++++ Dataset entries
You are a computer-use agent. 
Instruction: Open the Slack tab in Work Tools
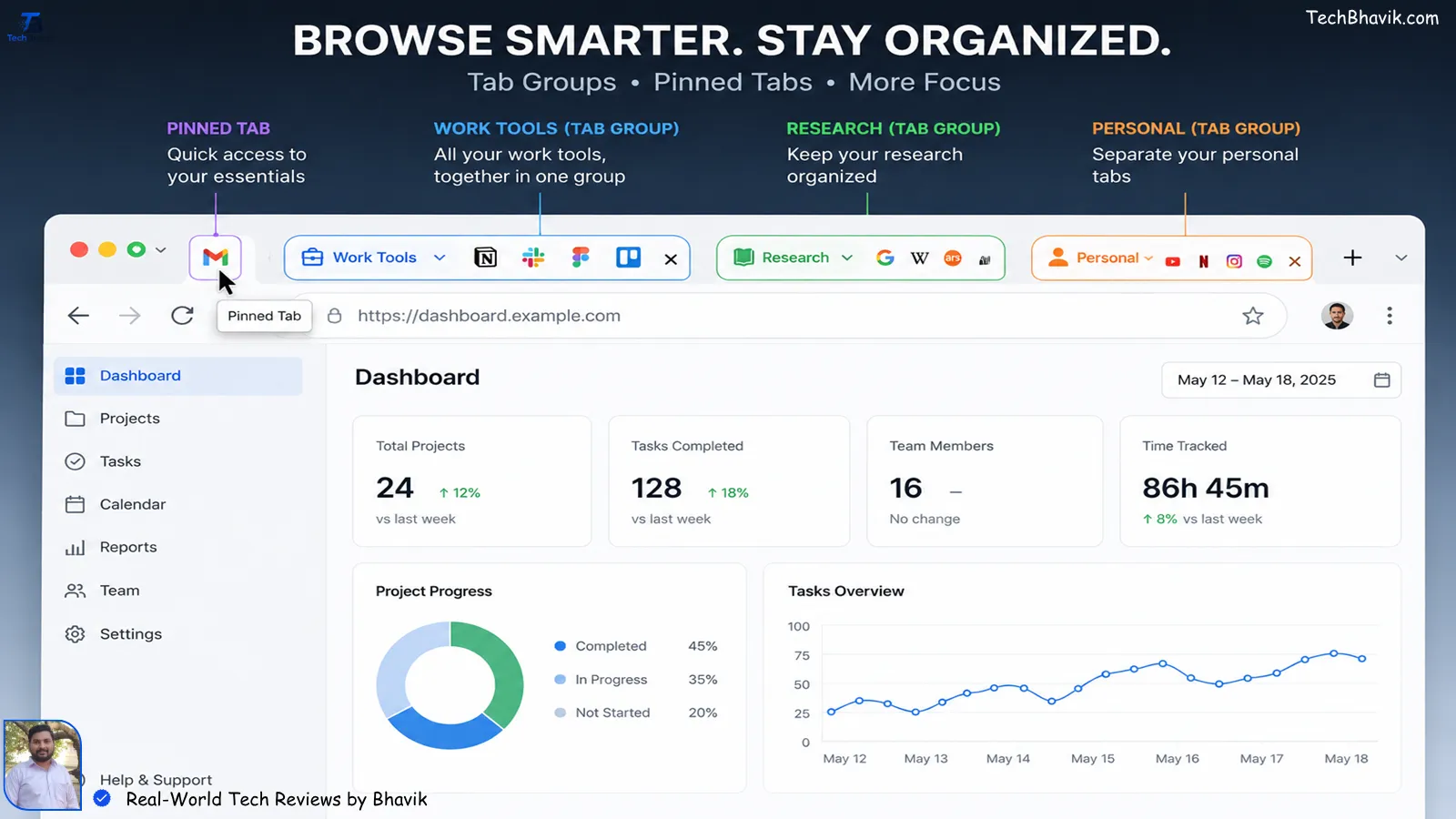(x=533, y=258)
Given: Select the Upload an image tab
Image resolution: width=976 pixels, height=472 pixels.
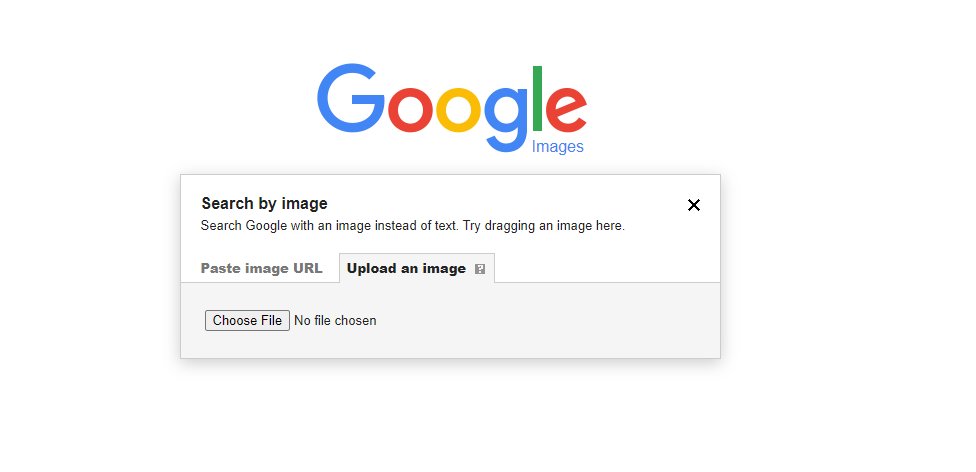Looking at the screenshot, I should pyautogui.click(x=417, y=268).
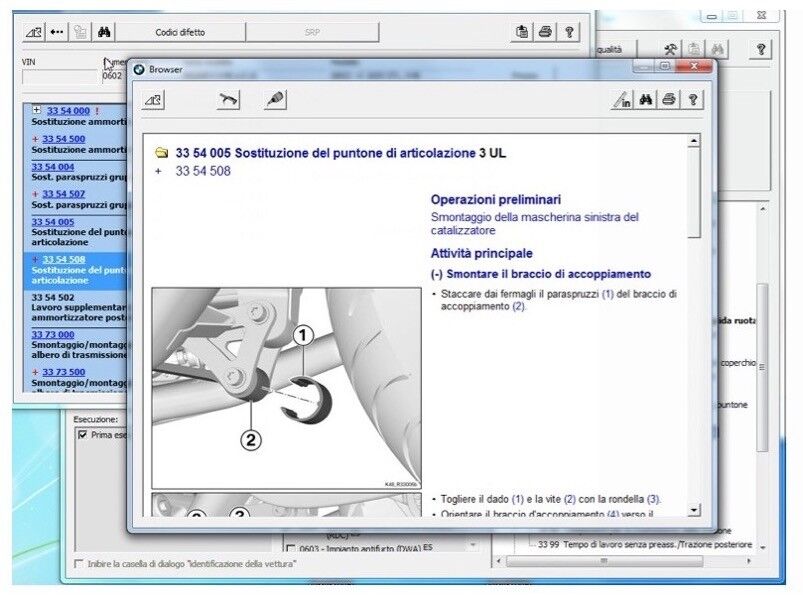
Task: Toggle the 'Prima esecuzione' checkbox
Action: pos(83,436)
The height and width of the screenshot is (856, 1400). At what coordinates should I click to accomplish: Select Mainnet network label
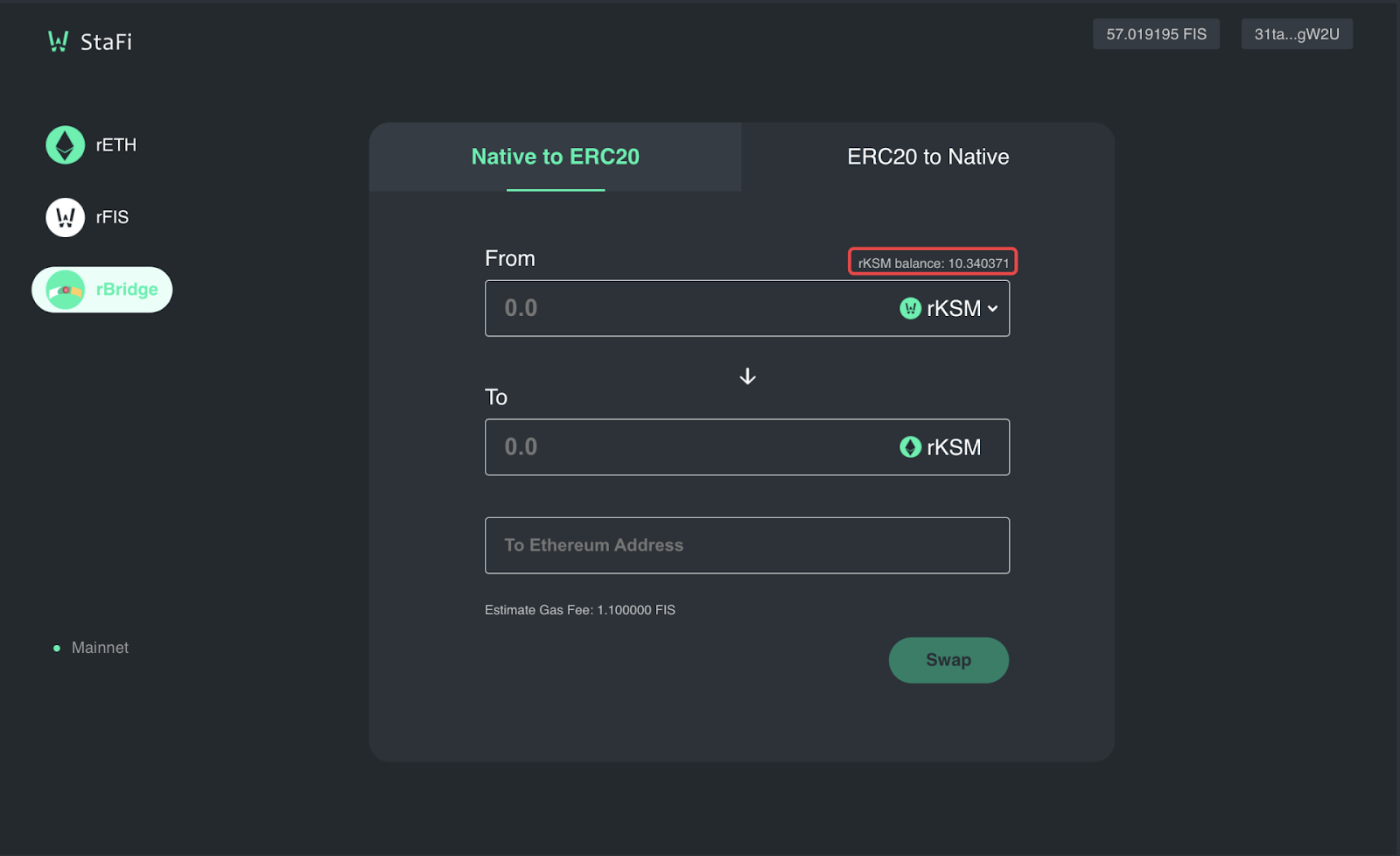(100, 648)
++++++++
=== The task ===
Write the entries above out again exactly, omitting each image.

=== Answer section ===
You are a computer-use agent. 
Instruction: Open the Slack tab in Work Tools
(x=533, y=258)
Given: Select the Upload an image tab
Image resolution: width=976 pixels, height=472 pixels.
Looking at the screenshot, I should pyautogui.click(x=417, y=268).
Task: Toggle the 'Prima esecuzione' checkbox
Action: pos(83,436)
The height and width of the screenshot is (856, 1400). At what coordinates should I click to accomplish: Select Mainnet network label
(100, 648)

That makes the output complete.